[[ Given records open ]]

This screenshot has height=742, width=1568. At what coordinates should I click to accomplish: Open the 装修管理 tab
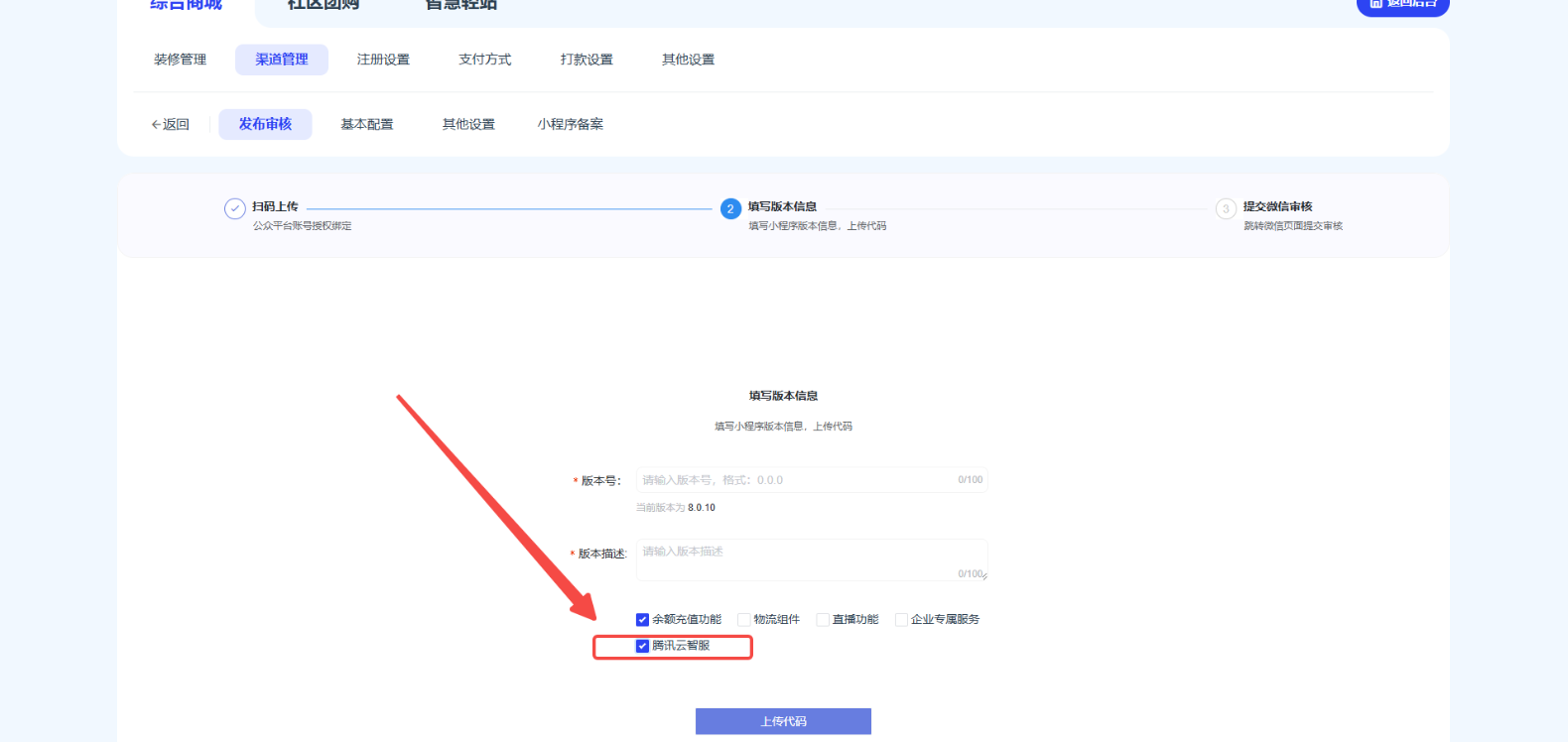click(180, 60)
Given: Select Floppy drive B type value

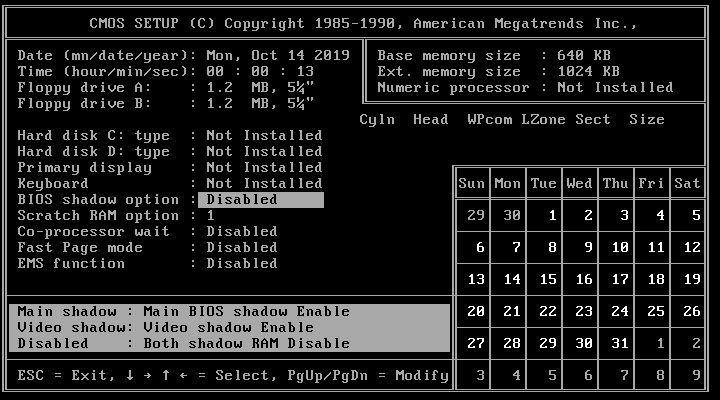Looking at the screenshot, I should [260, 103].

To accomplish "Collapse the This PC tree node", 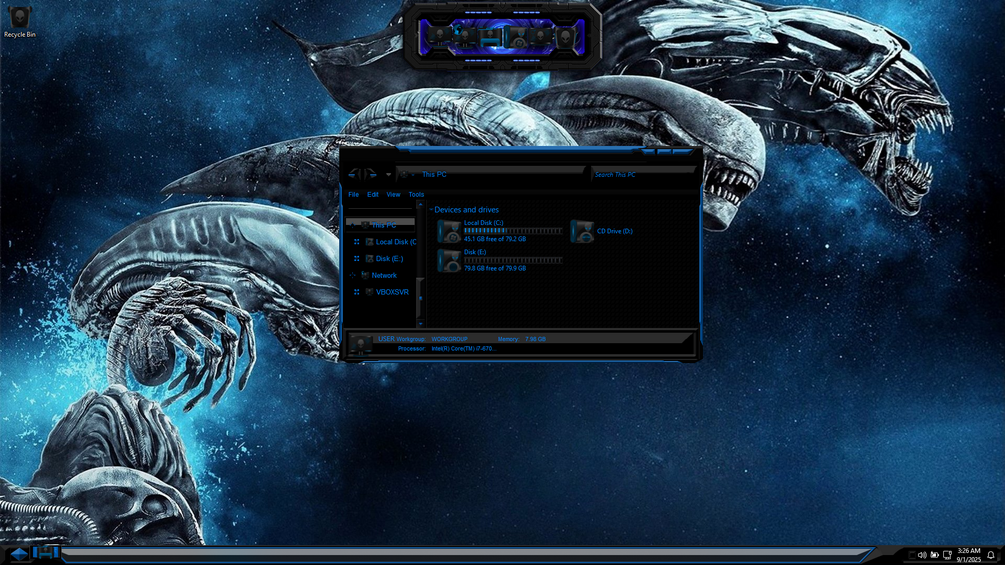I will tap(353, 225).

[[ Given records closed ]]
[[ Given records open ]]

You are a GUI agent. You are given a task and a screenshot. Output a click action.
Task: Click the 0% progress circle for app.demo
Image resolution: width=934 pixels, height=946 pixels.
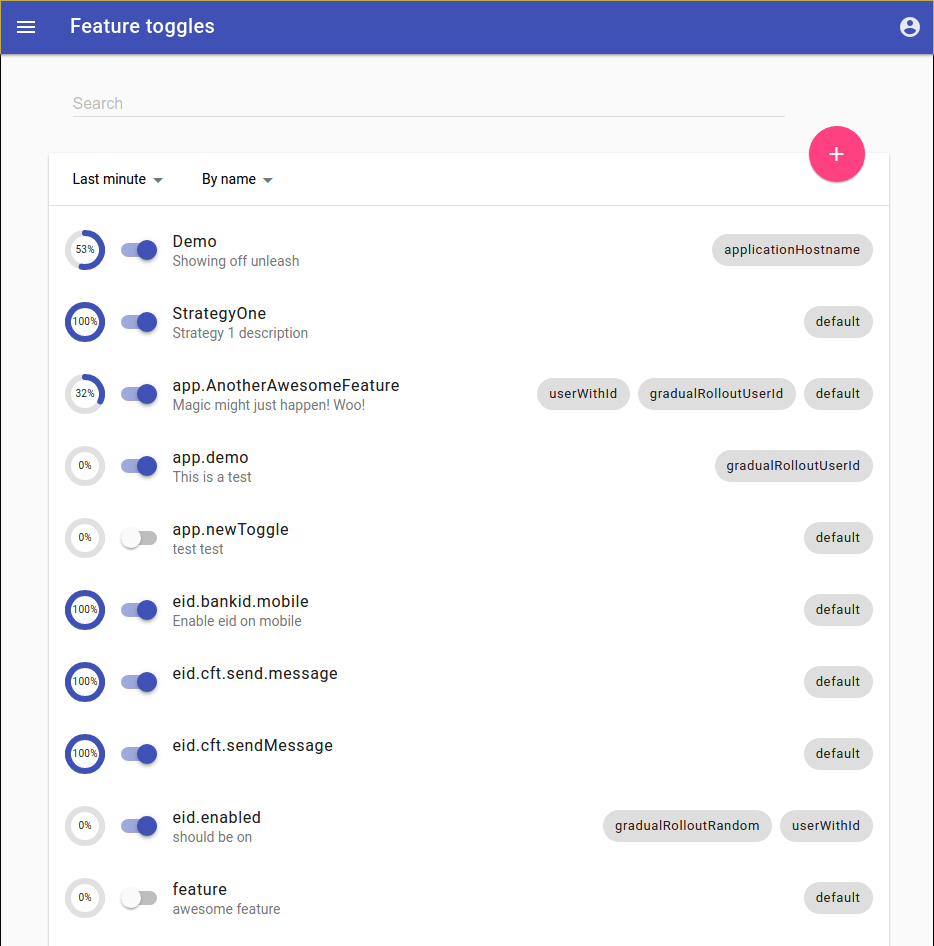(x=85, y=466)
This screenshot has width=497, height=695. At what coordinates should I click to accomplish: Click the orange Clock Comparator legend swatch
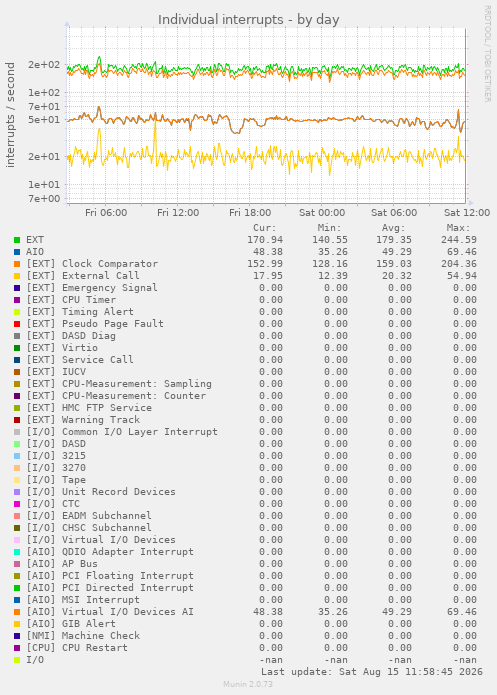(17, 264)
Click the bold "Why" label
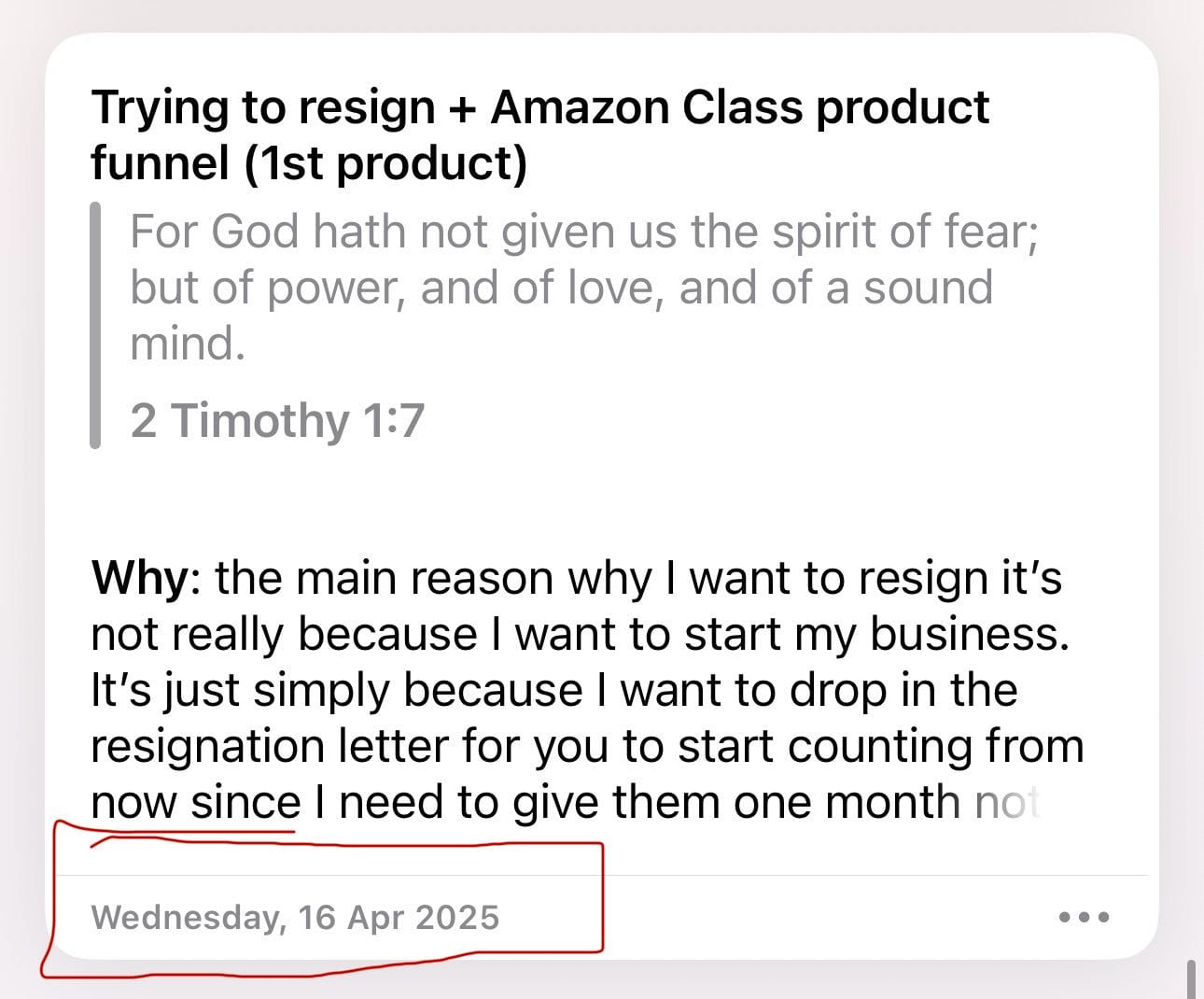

[[ Given records closed ]]
[[ Given records open ]]

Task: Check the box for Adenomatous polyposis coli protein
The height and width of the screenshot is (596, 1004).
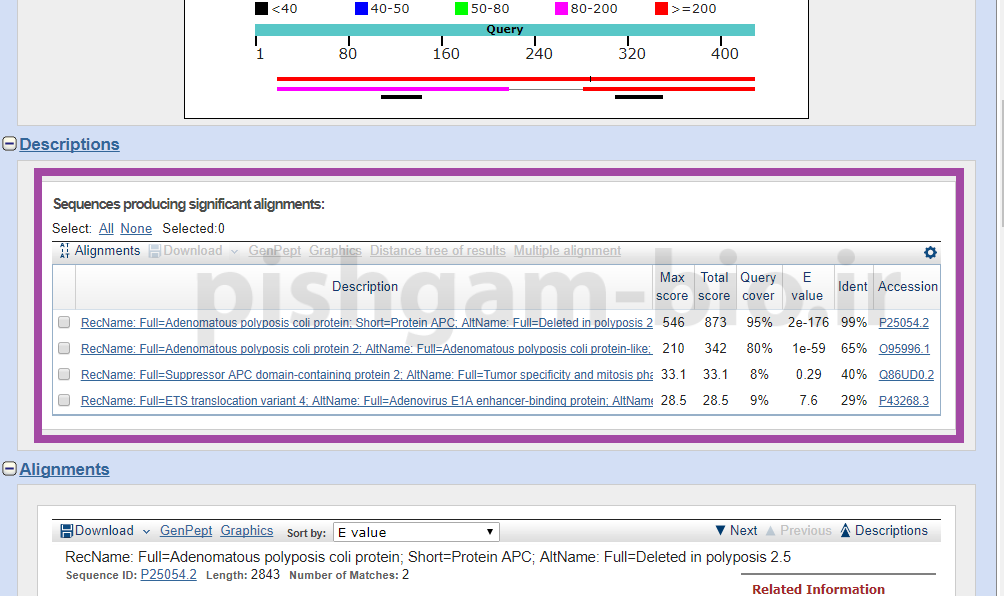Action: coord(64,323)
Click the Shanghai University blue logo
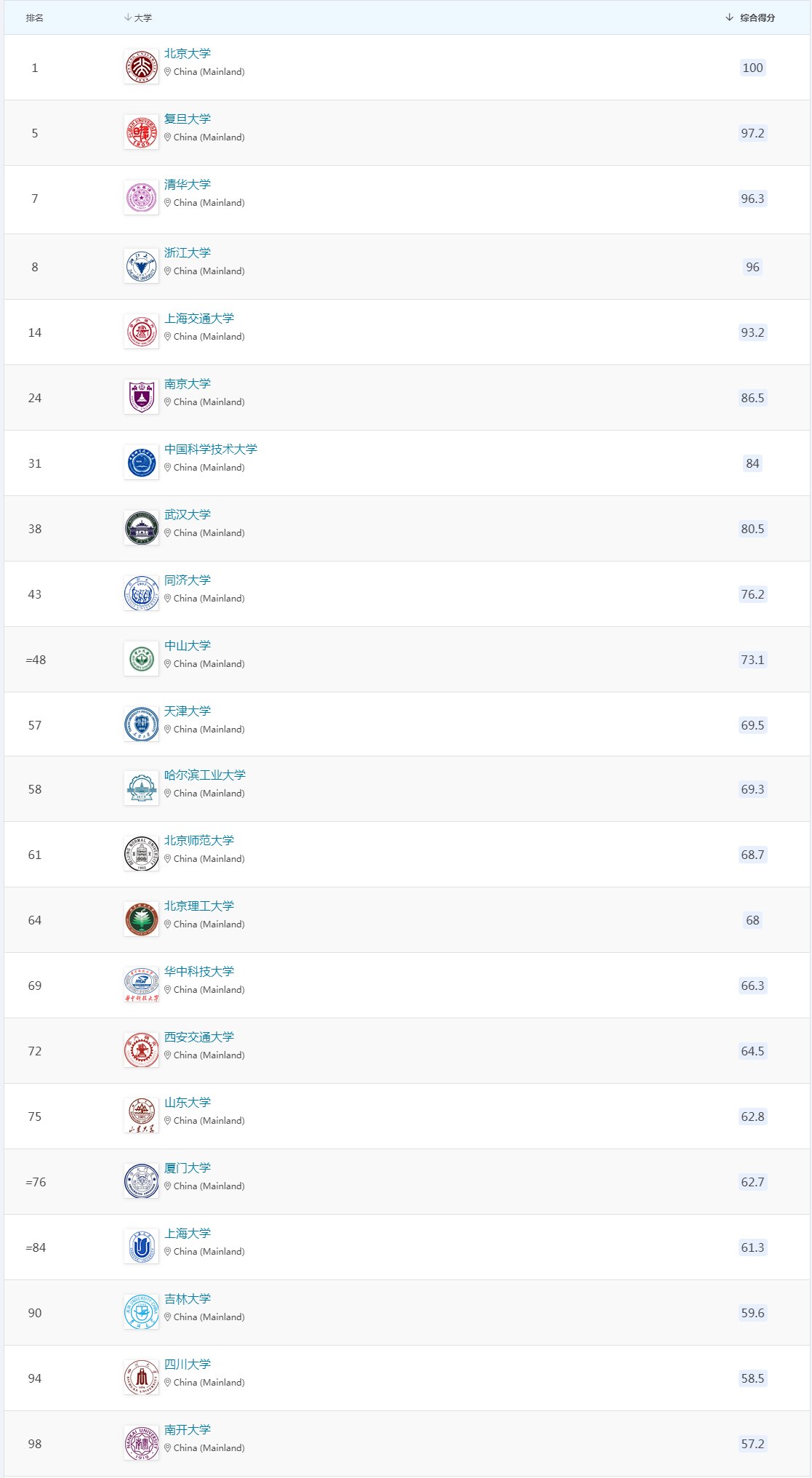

[[ Given records closed ]]

**What is expected**
In the material above, the stretch from the line with "Task: Click the" through the line with "Click the bold" is to be given again exactly, minus the pictures.

**Final answer**
Task: Click the 0% progress circle for app.demo
Image resolution: width=934 pixels, height=946 pixels.
(x=85, y=466)
This screenshot has width=497, height=695. At what coordinates should I click to accomplish: Click the orange Clock Comparator legend swatch
(17, 264)
Click the bold "Why" label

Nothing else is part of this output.